Charles Stanley is "a slumbering beast that is stirring", according to head of asset management and distribution Christopher Aldous, as the group capitalises on its year-long restructure.
Last year, the firm overhauled its asset management division, which included developing a new investment proposition, as part of a wider review of the business as it seeks to become a leading wealth manager by 2020.
The group's four asset management businesses - Pan Asset, CPS, Matterley and IHT - were combined so equity, fixed income and collectives research could be better co-ordinated and integrated.
Aldous (pictured) said assets under management in this division have grown by 20% over the past year to just over £1.3bn.
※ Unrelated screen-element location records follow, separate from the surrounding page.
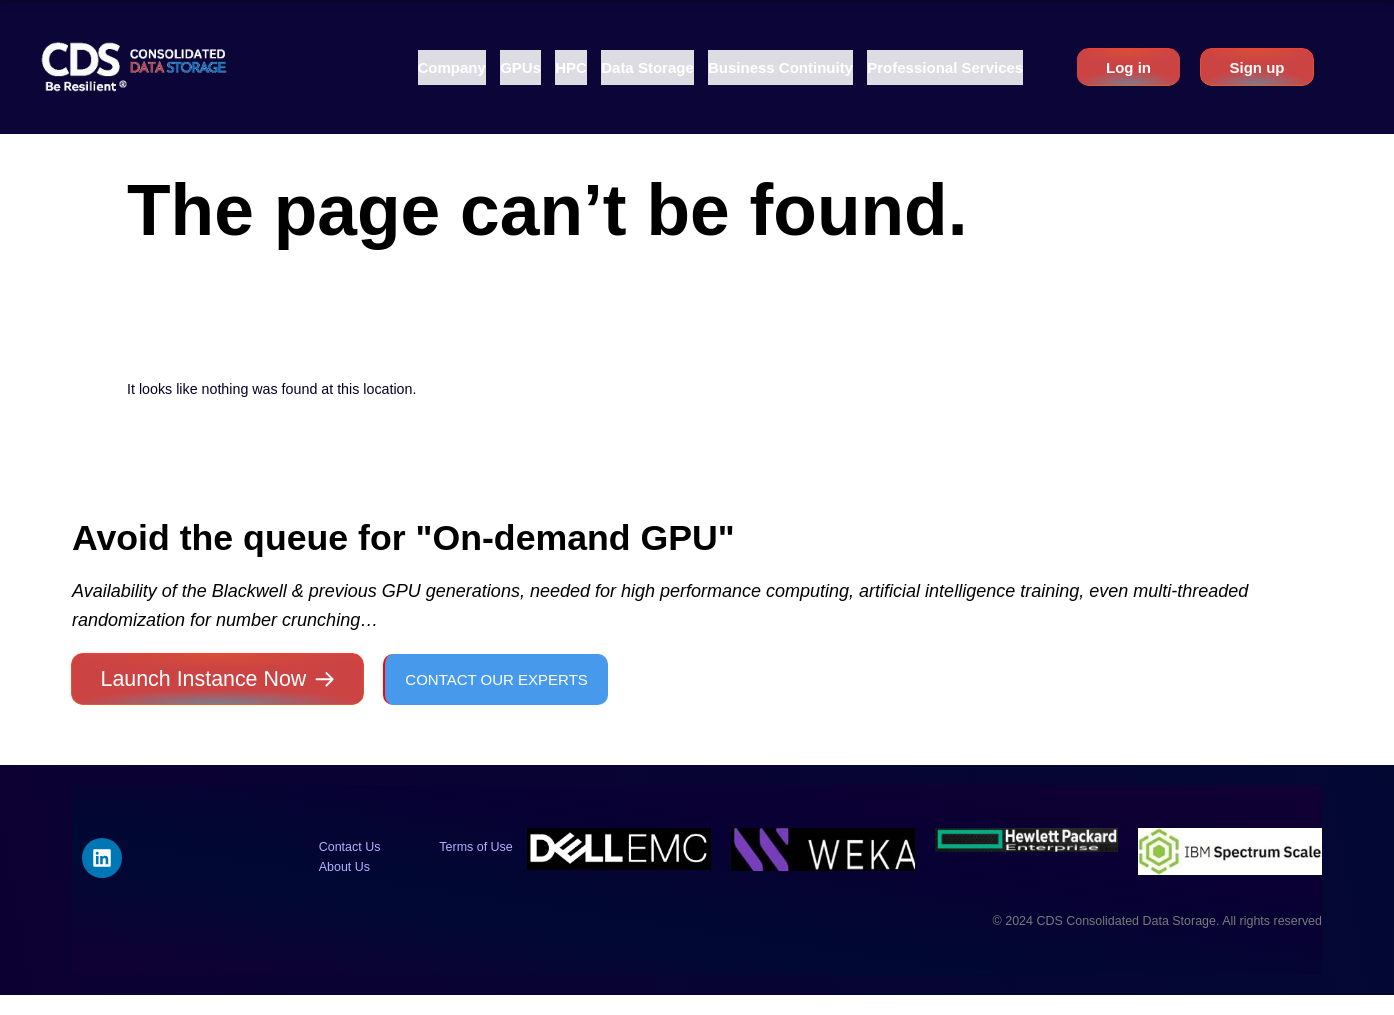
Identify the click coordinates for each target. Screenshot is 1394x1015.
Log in (1128, 67)
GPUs (520, 67)
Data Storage (647, 67)
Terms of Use (475, 847)
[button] (452, 67)
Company (452, 67)
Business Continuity (780, 67)
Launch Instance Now (204, 679)
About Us (344, 867)
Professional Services (945, 67)
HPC (571, 67)
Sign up (1256, 67)
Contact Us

As with any restructure, the changes led to several departures including co-head of open-ended fund research Shauna Bevan and head of intermediary distribution Mark Pittaccio, replaced by Adam Carruthers and Steve Hill respectively.
"The world is changing very quickly and Charles Stanley is no longer a group of little businesses," Aldous said. "We had to put some people 'at risk' while we decided on new roles and some of them decided to leave or did not want the new role."
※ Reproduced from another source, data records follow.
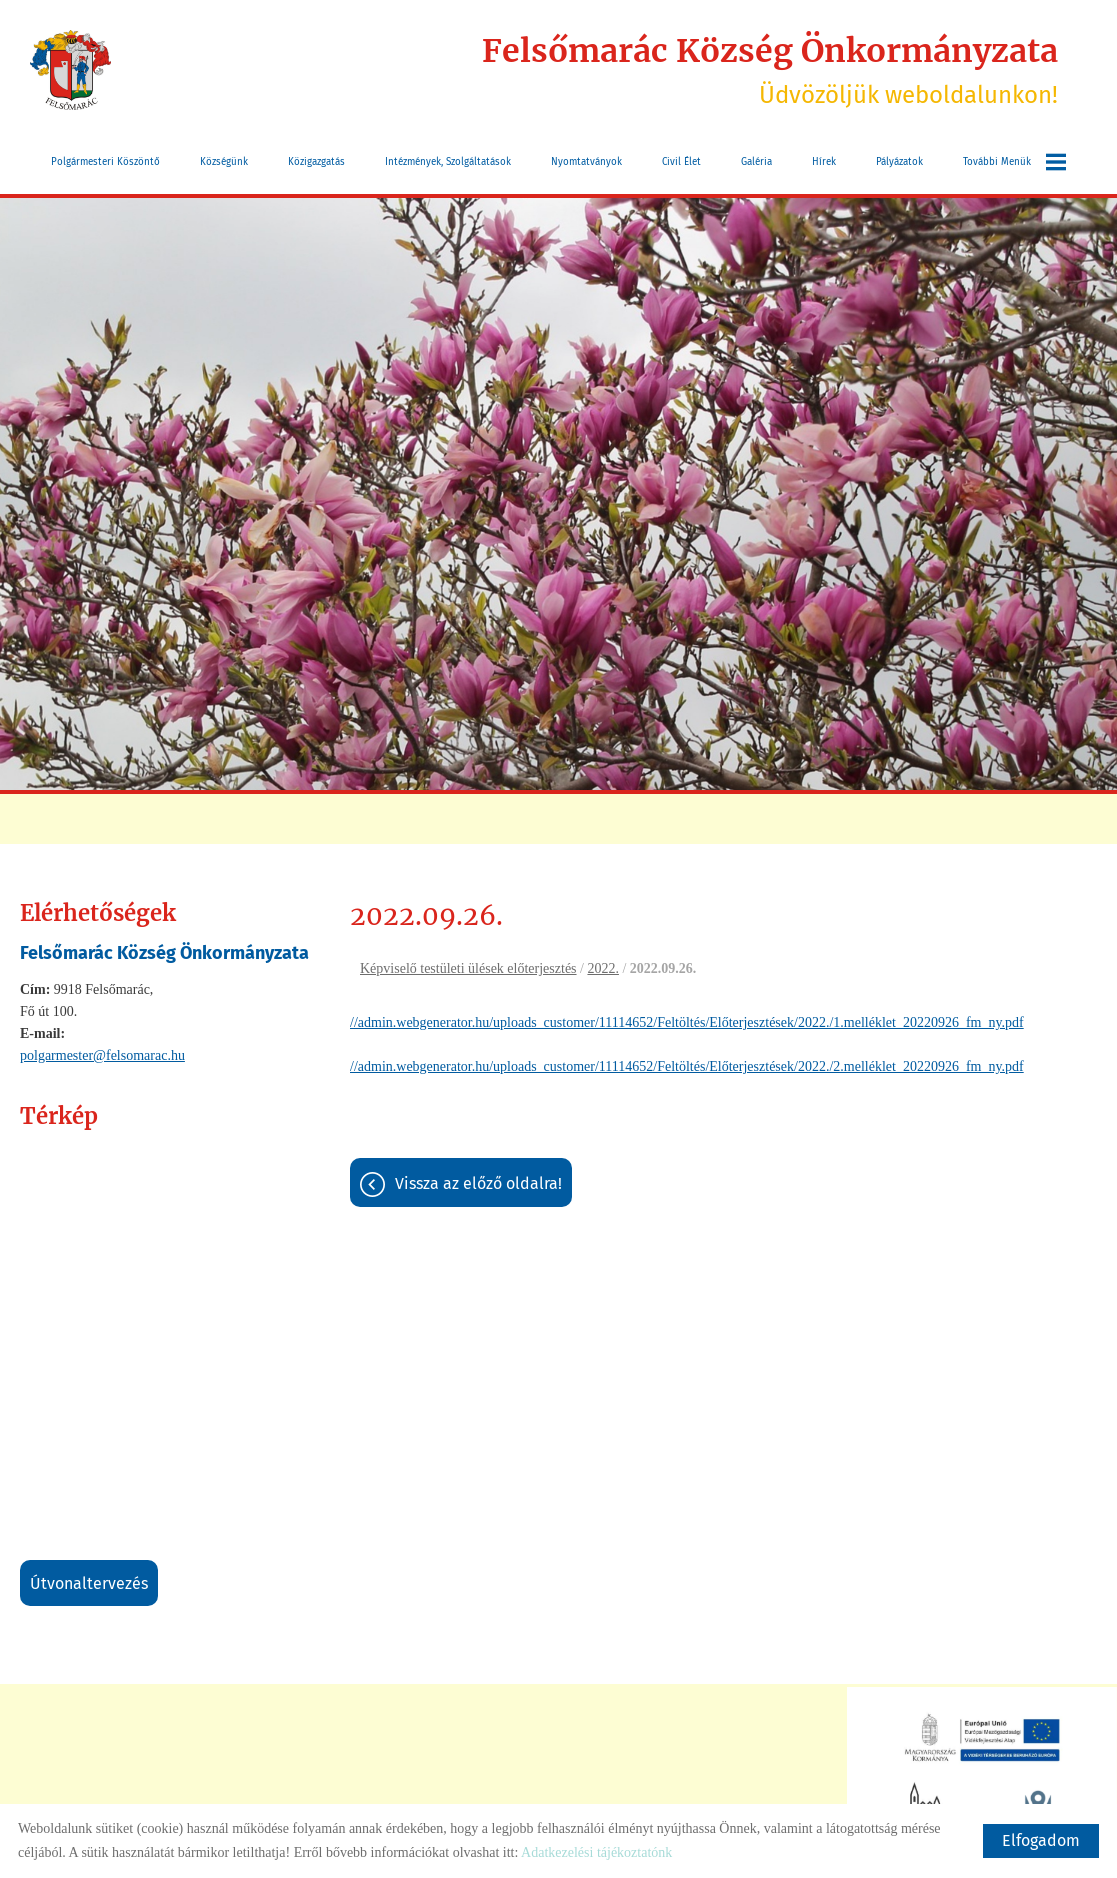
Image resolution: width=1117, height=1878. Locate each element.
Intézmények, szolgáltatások (448, 162)
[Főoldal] (70, 70)
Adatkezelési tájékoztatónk (596, 1852)
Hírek (824, 162)
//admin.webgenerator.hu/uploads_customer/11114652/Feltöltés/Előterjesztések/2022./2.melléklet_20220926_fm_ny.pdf (687, 1066)
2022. (603, 968)
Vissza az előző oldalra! (478, 1183)
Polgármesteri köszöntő (105, 162)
Having completed this restructure, Aldous is now keen to refine these systems and make the firm more efficient.
He also wants to work closely with smaller IFAs to improve cohesion between the firm's financial planning and investment management arms, although it is already working with the larger adviser networks.
"We are working to become a leading wealth manager and we measure that by client feedback, which is excellent, staff engagement that is improving, assets under management of £22.7bn (but we want to grow this substantially) and our stockmarket valuation, which needs work.
"The improvements in the business have not been reflected in the share price but it should improve as we become more profitable."
Personal Portfolio Service
Meanwhile, Aldous has previously spoken about the difficulties of retaining smaller clients, due to the burden of reporting and transaction costs.
But in a bid to provide a solution for this part of its client base, Charles Stanley has launched a Personal Portfolio Service this month for clients with less than £150,000.
This offers five risk-profiled multi-asset portfolios, telephone-based ongoing advice from investment managers, as well as annual reviews and suitability checks for 0.5% per year, plus fund charges.
The overall charge for the PPS is 1.75%-1.84% and there are currently no minimum investment thresholds.
Funds target inflation plus 1%-4% depending on risk levels and can invest in active and passive funds, ETFs, bonds and equities.
Aldous said a slimmed-down version could be offered to clients using D2C service Charles Stanley Direct in due course.
"It is difficult not to be 'me too' but we have tried to make them similar to our bespoke portfolios," he said. "It is hard to justify bespoke portfolios for pots smaller than £150,000, so this is a cheaper alternative and a way for us to keep those clients."
Adviser solutions reorganisation
In addition, Charles Stanley has also carried out a 'root and branch' reorganisation of its range of adviser solutions which now includes the Matterley fund, dynamic passive portfolios, standard or tailored multi-manager portfolios, inheritance tax portfolio, multi-asset portfolios, court of protection and bespoke discretionary-managed portfolios.
These range in minimum investment from £1,000 for the first three options to £150,000 for the latter three.
Cost considerations have been an important part of building the proposition, with AMCs starting from as low as 0.21% plus VAT for one of the five dynamic passive portfolios.
Aldous commented: "We are finding ourselves up against ludicrous fees if firms are using their own in-house trackers, but then they add underlying additional costs too.
"We value openness and most of the charges these firms add on are already included in our fees. We have noticed investors becoming more price-sensitive."